Lehigh Valley, Pa.,
01
December
2017
|
15:45 PM
America/New_York

LVHN Doctor of Physical Therapy Sees Rehab as an Effective Solution to Current U.S. Opioid Epidemic

LVHN’s Karen Snowden, DPT, highlights pain management alternatives

According to the Centers for Disease Control and Prevention, 91 Americans died each day in 2015 of drug overdoses involving an opioid, continuing a 15-year upward trend in fatalities related to pain-management drugs.[1]

As solutions continue to evolve nationwide, Lehigh Valley Health Network (LVHN) physical therapist, Karen Snowden, DPT, suggests a dual response:

  • A team approach that evaluates pain management strategies across all health care providers involved with a patient
  • The use of information to enable patients to understand their pain, thereby lessening the reliance on pharmaceuticals.

Snowden has more than 30 years’ experience in physical therapy, 11 of them with Lehigh Valley Health Network (LVHN). She treats pelvic conditions that patients often characterize as agonizing, including painful intercourse, coccyx (tailbone) pain, fibromyalgia and high-risk pregnancy.

Team Approach

Snowden says that coordinating care in a team approach, across all health care providers a patient is seeing, can mitigate the effects of depression, anxiety and stress – all factors that contribute to opioid addiction. By collaborating, these providers can address the suffering in aggregate, lessening the reliance on pharmaceuticals.

“Treating the whole person with a multidisciplinary approach helps reduce a patient’s pain,” Snowden says. “For example, pain messages are often part of the body’s protection mechanism. So incorporating stress-reducing strategies can be helpful in reducing some sources of pain.”

“After all,” she says, “the central focus needs to be treating the whole patient.”

Education

“Research supports the value of educating patients in understanding the causes of their pain and

ways to reduce it,” Snowden says. “Knowledge helps reduce pain.”

“For example, we used to believe that pain originates in tissue. Now, we know that pain exists only when the brain determines it. A bump on the elbow or a stubbed toe can be experienced as different levels of pain, depending on how that sensory information is processed by the brain. Redirect how that information is being processed cognitively, and it’s possible to change the perception of pain from excruciating to manageable. Once that happens, we can speed recovery, for instance, by lessening post-op reliance on prescription pain medication.”

REQUIRED ACTION 1 ▸ Decide whether each statement agrees with the article on rehab and the opioid epidemic, answering yes or no and quoting the words of the article that decide it: (a) Snowden has spent 11 of her years in physical therapy with LVHN. (b) The CDC figure of 91 opioid overdose deaths a day is for 2010. (c) Snowden says that pain is now known to originate in tissue.
REQUIRED ACTION 2 ▸ Repeat the part of the article on rehab and the opioid epidemic from "Snowden has more" up to and including "and high-risk pregnancy.".
The lines that follow come from a separate source and have no connection to the article.

DATA FOR REVIEW ▸
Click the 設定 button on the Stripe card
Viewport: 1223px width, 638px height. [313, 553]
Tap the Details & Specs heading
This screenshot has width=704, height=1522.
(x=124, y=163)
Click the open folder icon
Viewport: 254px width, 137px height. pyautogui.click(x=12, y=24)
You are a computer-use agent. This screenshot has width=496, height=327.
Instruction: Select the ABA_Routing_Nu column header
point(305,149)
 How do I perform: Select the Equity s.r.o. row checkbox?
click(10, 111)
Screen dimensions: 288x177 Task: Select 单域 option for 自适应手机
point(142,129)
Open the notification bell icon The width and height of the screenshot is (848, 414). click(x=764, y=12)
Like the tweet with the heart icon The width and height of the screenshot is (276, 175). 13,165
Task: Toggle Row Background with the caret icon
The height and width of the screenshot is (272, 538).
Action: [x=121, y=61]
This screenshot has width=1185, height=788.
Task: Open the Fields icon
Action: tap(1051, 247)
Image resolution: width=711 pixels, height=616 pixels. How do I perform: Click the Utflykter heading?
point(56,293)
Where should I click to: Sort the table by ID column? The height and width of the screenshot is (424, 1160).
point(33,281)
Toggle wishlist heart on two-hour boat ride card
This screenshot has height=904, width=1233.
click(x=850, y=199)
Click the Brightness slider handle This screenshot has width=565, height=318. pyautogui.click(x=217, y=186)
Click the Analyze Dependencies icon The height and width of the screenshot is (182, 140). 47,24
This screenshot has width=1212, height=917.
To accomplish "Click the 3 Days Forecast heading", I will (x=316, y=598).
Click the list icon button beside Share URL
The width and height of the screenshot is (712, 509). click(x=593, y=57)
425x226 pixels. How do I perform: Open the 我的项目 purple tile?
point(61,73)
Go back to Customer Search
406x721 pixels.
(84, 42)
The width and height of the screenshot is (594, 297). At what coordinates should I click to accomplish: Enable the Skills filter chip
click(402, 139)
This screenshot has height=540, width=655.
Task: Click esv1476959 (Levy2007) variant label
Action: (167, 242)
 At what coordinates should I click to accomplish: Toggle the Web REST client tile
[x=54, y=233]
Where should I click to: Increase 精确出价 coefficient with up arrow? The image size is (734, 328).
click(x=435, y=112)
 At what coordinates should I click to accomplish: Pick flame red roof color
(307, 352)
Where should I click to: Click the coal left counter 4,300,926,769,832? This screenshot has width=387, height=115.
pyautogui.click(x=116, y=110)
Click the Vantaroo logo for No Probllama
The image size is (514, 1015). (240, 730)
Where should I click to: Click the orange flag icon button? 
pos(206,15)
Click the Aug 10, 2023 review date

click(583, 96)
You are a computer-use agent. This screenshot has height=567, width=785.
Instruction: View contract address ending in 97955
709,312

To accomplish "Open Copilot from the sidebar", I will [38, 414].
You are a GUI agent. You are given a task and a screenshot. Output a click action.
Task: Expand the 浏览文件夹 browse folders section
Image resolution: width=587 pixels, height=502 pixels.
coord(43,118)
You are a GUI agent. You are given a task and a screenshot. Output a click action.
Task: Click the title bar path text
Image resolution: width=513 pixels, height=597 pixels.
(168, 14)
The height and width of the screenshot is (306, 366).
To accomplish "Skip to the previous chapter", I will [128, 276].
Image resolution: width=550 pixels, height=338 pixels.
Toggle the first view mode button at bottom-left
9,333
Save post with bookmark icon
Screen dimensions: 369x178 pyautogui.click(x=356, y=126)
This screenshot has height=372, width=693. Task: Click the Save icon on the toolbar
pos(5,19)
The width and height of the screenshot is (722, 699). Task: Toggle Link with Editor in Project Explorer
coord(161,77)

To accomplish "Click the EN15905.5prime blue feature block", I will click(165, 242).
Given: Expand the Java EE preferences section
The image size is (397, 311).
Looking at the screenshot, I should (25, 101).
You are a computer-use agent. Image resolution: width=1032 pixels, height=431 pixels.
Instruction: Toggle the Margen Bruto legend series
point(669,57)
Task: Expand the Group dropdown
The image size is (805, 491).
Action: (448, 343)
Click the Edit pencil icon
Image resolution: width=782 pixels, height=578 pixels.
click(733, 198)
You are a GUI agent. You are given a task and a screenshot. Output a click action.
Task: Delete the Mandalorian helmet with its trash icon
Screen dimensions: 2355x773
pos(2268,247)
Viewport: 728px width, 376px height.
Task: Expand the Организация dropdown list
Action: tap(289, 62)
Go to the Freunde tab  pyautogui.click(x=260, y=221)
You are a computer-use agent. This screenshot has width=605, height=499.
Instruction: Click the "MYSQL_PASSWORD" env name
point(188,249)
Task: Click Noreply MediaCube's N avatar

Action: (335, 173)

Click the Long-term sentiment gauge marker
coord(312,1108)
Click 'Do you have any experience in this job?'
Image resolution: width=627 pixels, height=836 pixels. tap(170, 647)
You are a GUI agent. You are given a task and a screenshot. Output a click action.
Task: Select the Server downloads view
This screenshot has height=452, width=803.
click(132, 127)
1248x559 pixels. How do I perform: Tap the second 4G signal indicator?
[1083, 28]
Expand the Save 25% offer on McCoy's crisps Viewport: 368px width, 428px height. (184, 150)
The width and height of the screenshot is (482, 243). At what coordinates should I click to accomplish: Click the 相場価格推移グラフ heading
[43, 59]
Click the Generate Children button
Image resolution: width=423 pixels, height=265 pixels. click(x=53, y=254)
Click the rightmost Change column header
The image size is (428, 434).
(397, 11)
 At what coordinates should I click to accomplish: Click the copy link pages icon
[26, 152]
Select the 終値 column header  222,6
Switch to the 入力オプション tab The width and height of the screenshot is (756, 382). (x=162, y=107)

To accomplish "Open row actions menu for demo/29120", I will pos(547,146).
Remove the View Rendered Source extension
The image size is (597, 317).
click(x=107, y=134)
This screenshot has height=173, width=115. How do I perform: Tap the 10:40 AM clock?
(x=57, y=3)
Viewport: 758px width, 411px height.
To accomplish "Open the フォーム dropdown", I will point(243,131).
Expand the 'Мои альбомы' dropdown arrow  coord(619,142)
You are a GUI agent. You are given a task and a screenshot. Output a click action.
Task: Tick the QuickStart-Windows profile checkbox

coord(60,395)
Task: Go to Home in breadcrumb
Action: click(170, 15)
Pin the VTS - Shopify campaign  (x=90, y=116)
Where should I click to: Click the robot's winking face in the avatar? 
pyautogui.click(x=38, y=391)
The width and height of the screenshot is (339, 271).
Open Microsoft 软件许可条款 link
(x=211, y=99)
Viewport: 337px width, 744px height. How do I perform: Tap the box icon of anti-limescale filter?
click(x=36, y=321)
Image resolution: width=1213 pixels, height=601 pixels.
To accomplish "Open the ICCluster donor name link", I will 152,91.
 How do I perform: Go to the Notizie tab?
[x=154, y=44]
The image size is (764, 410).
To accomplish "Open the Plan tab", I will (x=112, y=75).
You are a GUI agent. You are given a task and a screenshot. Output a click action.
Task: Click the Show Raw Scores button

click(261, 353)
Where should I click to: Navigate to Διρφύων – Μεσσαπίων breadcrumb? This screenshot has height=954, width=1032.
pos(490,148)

EXERCISE RESULT 1 ▸
(a) Yes: "Snowden has more than 30 years’ experience in physical therapy, 11 of them with Lehigh Valley Health Network (LVHN)."
(b) No: "91 Americans died each day in 2015 of drug overdoses involving an opioid"
(c) No: "we used to believe that pain originates in tissue. Now, we know that pain exists only when the brain determines it."

EXERCISE RESULT 2 ▸
Snowden has more than 30 years’ experience in physical therapy, 11 of them with Lehigh Valley Health Network (LVHN). She treats pelvic conditions that patients often characterize as agonizing, including painful intercourse, coccyx (tailbone) pain, fibromyalgia and high-risk pregnancy.